**Entries provided:**

==========

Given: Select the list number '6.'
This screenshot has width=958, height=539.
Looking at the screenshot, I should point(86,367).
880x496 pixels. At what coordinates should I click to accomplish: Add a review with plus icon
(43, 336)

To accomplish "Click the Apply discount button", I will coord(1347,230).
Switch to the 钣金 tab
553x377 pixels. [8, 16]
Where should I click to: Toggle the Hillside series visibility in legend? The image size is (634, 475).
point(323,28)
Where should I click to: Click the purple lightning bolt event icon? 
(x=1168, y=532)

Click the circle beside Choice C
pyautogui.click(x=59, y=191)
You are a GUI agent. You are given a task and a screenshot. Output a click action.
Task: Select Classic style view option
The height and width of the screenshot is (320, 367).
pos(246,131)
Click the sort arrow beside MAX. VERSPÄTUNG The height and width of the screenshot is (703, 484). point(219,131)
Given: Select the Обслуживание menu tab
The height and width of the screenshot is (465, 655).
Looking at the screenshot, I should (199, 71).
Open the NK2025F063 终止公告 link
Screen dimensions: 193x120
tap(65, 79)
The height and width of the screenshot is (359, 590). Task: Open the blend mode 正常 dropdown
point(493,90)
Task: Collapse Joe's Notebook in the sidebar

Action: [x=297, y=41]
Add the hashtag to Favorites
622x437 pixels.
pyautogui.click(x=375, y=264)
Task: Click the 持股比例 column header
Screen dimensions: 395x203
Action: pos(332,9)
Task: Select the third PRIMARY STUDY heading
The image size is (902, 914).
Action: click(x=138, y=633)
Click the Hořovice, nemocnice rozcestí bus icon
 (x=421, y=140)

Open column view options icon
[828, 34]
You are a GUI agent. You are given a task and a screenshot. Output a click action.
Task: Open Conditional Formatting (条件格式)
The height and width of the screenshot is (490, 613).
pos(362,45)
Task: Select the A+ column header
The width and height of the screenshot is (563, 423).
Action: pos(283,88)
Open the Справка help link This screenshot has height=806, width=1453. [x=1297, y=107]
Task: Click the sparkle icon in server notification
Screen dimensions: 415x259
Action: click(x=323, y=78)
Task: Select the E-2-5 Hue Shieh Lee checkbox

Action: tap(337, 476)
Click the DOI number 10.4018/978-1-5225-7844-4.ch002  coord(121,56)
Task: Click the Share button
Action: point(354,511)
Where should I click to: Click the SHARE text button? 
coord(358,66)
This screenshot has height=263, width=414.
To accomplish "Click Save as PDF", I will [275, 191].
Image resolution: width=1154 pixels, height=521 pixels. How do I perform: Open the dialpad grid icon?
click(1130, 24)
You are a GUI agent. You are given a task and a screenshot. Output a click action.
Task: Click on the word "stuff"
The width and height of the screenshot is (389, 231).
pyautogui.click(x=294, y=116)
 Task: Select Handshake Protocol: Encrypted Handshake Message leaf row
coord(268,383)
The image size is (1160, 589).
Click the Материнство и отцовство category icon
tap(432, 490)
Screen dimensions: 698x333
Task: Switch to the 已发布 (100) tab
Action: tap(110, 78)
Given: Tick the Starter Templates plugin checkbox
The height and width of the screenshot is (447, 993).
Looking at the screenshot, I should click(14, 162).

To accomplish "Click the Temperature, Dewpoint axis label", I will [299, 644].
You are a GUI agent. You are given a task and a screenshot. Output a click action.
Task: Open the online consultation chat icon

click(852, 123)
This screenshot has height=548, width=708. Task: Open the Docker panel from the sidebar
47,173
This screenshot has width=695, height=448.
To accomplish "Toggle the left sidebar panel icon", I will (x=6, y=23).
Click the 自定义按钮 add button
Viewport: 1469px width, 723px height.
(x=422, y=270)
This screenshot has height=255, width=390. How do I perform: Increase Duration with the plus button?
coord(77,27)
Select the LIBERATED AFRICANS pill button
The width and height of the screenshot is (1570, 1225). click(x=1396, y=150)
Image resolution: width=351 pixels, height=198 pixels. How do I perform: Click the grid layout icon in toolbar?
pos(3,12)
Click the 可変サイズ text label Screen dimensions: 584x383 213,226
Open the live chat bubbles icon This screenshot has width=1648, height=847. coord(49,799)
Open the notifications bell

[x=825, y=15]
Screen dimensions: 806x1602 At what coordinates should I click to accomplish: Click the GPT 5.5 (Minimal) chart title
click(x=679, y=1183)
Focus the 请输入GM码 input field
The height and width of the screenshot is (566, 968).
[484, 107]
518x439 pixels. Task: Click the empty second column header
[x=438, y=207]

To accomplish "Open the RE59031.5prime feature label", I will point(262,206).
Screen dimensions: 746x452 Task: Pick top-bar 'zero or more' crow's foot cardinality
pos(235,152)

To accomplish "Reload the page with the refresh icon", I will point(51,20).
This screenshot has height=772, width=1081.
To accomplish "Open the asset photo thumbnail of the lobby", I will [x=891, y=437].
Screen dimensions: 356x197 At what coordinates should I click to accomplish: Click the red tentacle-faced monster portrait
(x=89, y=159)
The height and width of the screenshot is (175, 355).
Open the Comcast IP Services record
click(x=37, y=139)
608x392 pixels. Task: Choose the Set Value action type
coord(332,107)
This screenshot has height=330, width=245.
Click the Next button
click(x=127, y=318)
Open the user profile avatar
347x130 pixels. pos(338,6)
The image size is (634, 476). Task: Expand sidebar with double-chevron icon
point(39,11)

==========

**Task:** The word "label" may appear in several lines of the data; copy every line where it does.

**Task solution:**
To accomplish "Click the Temperature, Dewpoint axis label", I will [299, 644].
Click the 可変サイズ text label Screen dimensions: 584x383 213,226
To accomplish "Open the RE59031.5prime feature label", I will point(262,206).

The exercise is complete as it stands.